Unser Haus ist freundlich und bescheiden, finde ich. Man erkennt innerhalb von Minuten, dass wir zwei kinderlose Berufstätige Anfang dreißig sind. Gerahmte Drucke von Rhys' musikalischen Helden. Shabby Chic mit Betonung auf Ersterem. Und glänzend dunkelblau lackierte Fußbodenleisten, die meine Mum zu der abfälligen Bemerkung veranlassten: »Sieht ein bisschen so aus wie im Gemeindezentrum.«

Im Haus riecht es nach Abendessen, würzig und warm, und trotzdem liegt eine bestimmte Kälte in der Luft. Noch bevor ich ihn zu Gesicht bekomme, weiß ich, dass Rhys schlecht gelaunt ist. Als ich in die Küche gehe, werde ich durch die Spannung in seinen Schultern und durch die Art, wie er sich über den Herd beugt, bestätigt.

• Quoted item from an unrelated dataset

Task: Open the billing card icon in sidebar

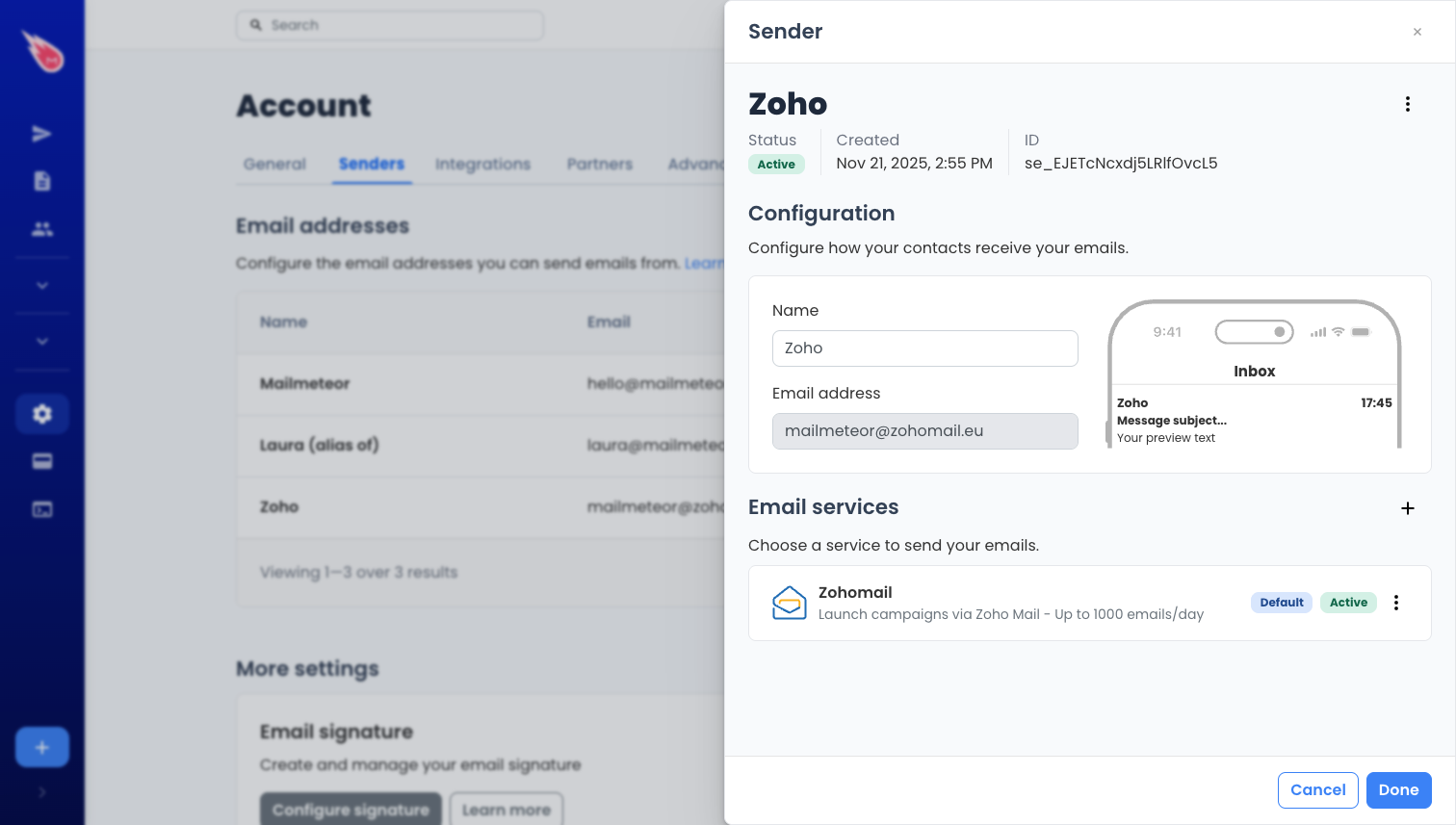Action: [x=41, y=461]
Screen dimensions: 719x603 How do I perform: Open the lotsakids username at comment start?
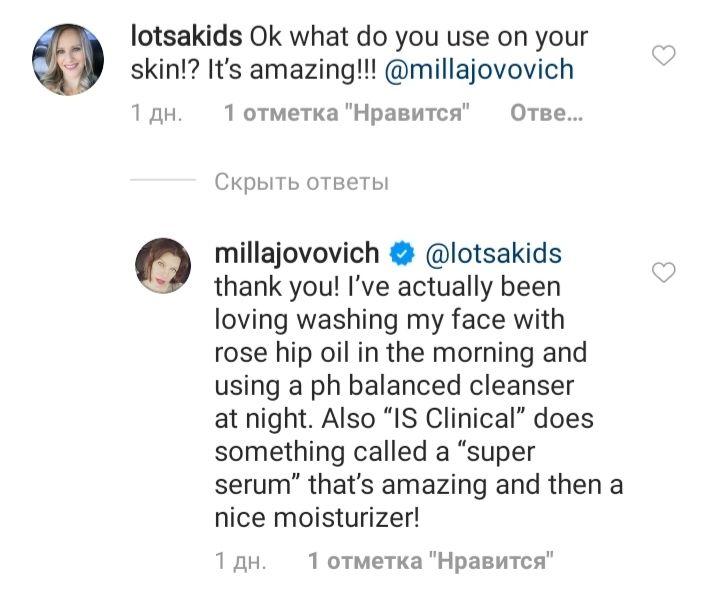[186, 36]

»Guten Abend, Schatz«, sage ich, ziehe mein durchnässtes Haar aus dem Kragen und nehme den Schal ab. Ich fröstle, aber die Aussicht auf das Wochenende gibt mir Auftrieb. An einem Freitag ist alles ein wenig leichter zu ertragen.

Er knurrt etwas Unverständliches. Es könnte ein Hallo sein, aber ich will es nicht hinterfragen, um keinen Streit zu provozieren.

»Hast du die Steuerplakette?«, fragt er.

»Oh, Mist, das habe ich vergessen.«

Rhys wirbelt mit einem Messer in der Hand herum. Es war ein Verbrechen aus Leidenschaft, Euer Ehren. Wenn es um die Unterlagen der Kfz-Zulassungsstelle ging, konnte er Versäumnisse nicht ertragen.

»Ich habe dich gestern daran erinnert! Jetzt ist sie schon einen Tag überfällig.«

»Es tut mir leid. Ich erledige es morgen.«

»Du bist ja nicht diejenige, die jetzt illegal Auto fahren muss.«

Ich bin auch nicht diejenige, die vergessen hat, sich letztes Wochenende darum zu kümmern, laut seiner handschriftlichen Notiz im Kalender. Ich erwähne das aber nicht. Einspruch: Unterstellung.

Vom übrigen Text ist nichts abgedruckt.